Clark wasn’t shocked by any of it. In his mind, the throughline has always been opportunity meeting preparation.
“Just knowing that someone gave him the opportunity, that’s the main thing nowadays, right?” Clark said. “Putting that type of talent on display. NC State gave him the opportunity to put some of his talent and knowledge on display.”
It’s been reported that the Seahawks had their eye on Thomas after the NFL Draft, but the Raiders were able to sign him first.
It turns out, the Seahawks’ decision to claim Thomas off waivers was a smart move.

The same player, just a bigger stage

Clark has watched Thomas up close in spring settings and from afar on Sundays, and he describes the Seahawks version the same way he described the Heritage version: decisive, around the football, where he’s supposed to be.
“Just watching him at NC State and also in the league now with Seattle, he’s flying to the ball no matter where he is,” Clark said.
That’s why, as the Super Bowl nears, Clark’s reaction isn’t disbelief. It’s recognition.
The ball boy who lingered near varsity in seventh and eighth grade became the freshman who lived in film sessions. The two-way high school workhorse turned into an ACC linebacker. Then the undrafted pro who had to claw for a spot — who kept sticking, kept earning, kept proving — found a home in Seattle by doing what he’s always done: showing up prepared and arriving with a purpose.
And if Heritage ever needed a snapshot of who Drake Thomas was, Clark still goes back to Pine Forest — overtime looming, a sideline teetering, a coach feeling the moment squeeze. Thomas looked at him and didn’t flinch.
“Coach, we got this,” he said. “Trust the process.”
Now the stage is louder, and the stakes are higher, but the message is the same. The calm is the same. The work is the same.
Drake Thomas didn’t arrive at the Super Bowl by accident. He arrived the way he made 393 tackles in high school, the way he won over college coaches, the way he survived draft weekend and roster cuts — one read at a time, one rep at a time, one decision at a time.
Trust the process, he told his coach.
All these years later, the process has brought him to football’s biggest stage.
Drake Thomas (Photo Courtesy: Inside Pack Sports)

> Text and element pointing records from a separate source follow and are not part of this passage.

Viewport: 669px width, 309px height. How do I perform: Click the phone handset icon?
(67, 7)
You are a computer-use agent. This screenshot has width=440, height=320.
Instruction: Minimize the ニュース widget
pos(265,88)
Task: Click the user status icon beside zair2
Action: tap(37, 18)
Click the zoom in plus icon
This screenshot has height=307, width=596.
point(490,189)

Other Super Bowl-bound players from Wake County

Drake Thomas is not the only Wake County Schools alum to qualify for the Super Bowl.

Dareke Young, who played high school football at Middle Creek High School, is a wide receiver for the Seattle Seahawks.

A member of the Class of 2017, Young caught 58 passes for 838 yards and eight touchdowns for the Mustangs. He played college football at Lenoir-Rhyne before being selected in the seventh round of the 2022 NFL Draft by the Seahawks with the 233rd overall pick.

John Jiles, a graduate of Wake Forest High School, is a wide receiver for the New England Patriots.

Jiles graduated from Wake Forest in 2018 after winning back-to-back NCHSAA state championships. He caught 24 passes for 587 yards and seven touchdowns, while also recording 135 tackles, seven interceptions, four forced fumbles, and two fumble recoveries as a safety.

Jiles played college football at Virginia Union and West Florida. He signed with the New York Giants as an undrafted free agent in 2024 before later signing with the Patriots.